# [AVAILABLE DATA]
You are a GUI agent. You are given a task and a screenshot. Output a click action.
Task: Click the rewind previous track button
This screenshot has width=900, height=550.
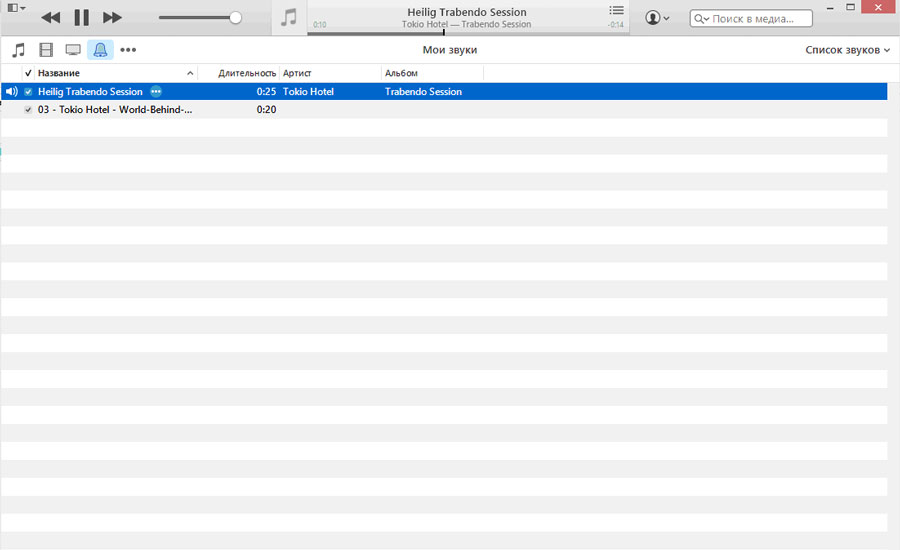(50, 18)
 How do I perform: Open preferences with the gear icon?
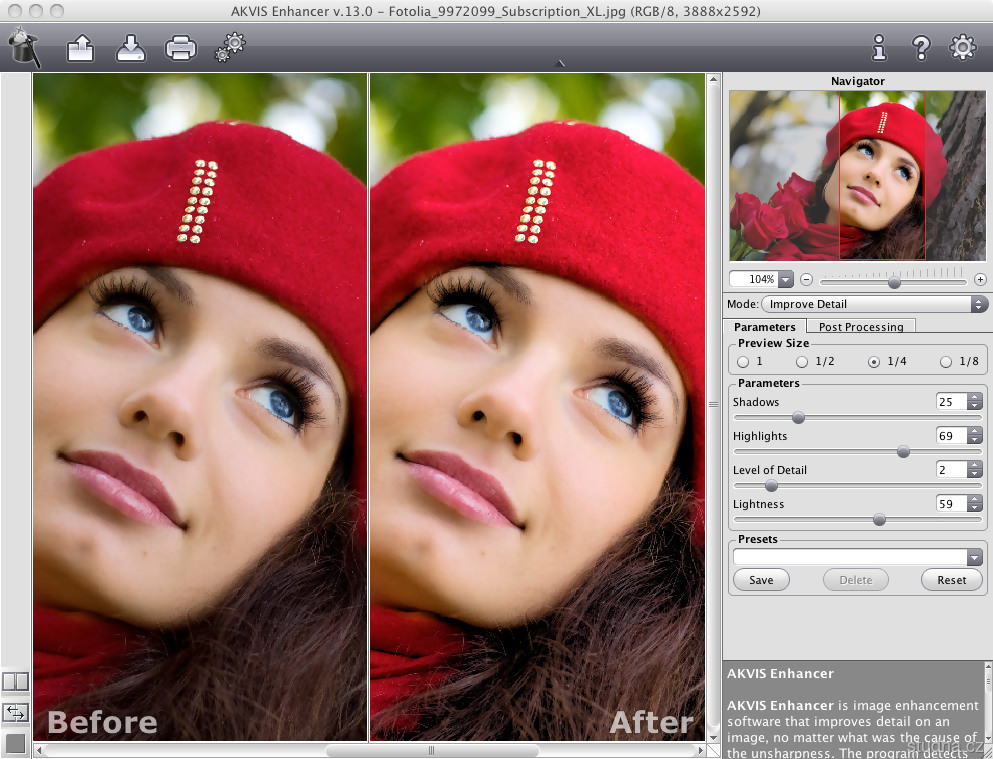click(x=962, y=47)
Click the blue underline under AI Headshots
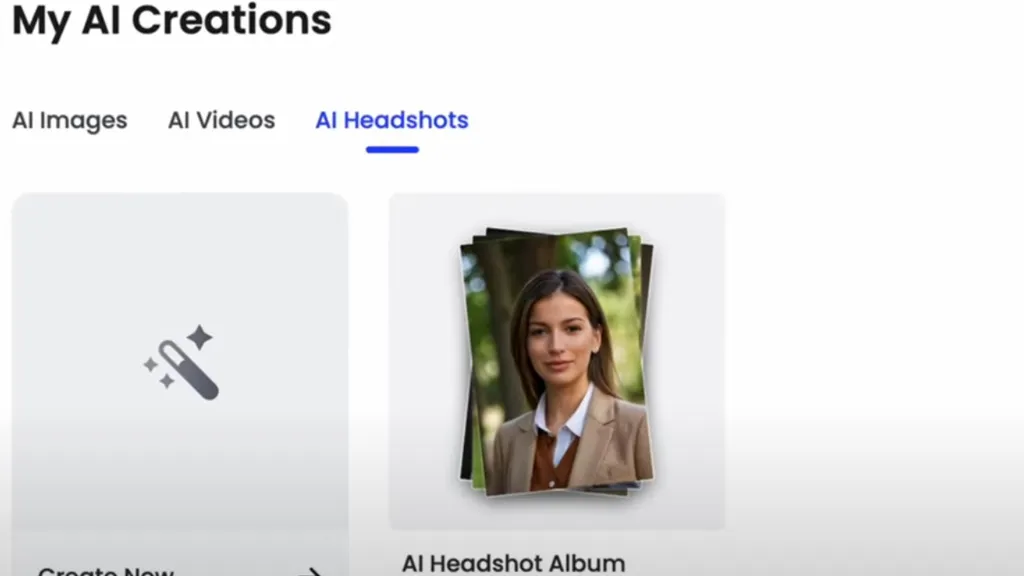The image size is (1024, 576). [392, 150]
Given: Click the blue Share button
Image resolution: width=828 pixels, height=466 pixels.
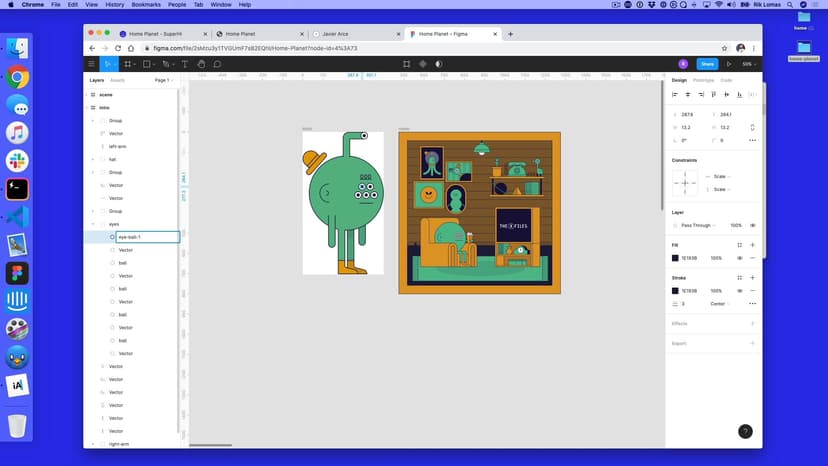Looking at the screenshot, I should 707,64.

# [ASSIGNMENT]
Above are the records; repeat them all exactly, without the pictures.

# [SOLUTION TO THIS EXERCISE]
You are a GUI agent. You are given a task and a screenshot. Output a click action.
Task: Click the rewind previous track button
This screenshot has width=900, height=550.
(50, 18)
 How do I perform: Open preferences with the gear icon?
click(x=962, y=47)
Click the blue underline under AI Headshots
The image size is (1024, 576). [392, 150]
Given: Click the blue Share button
Image resolution: width=828 pixels, height=466 pixels.
Looking at the screenshot, I should 707,64.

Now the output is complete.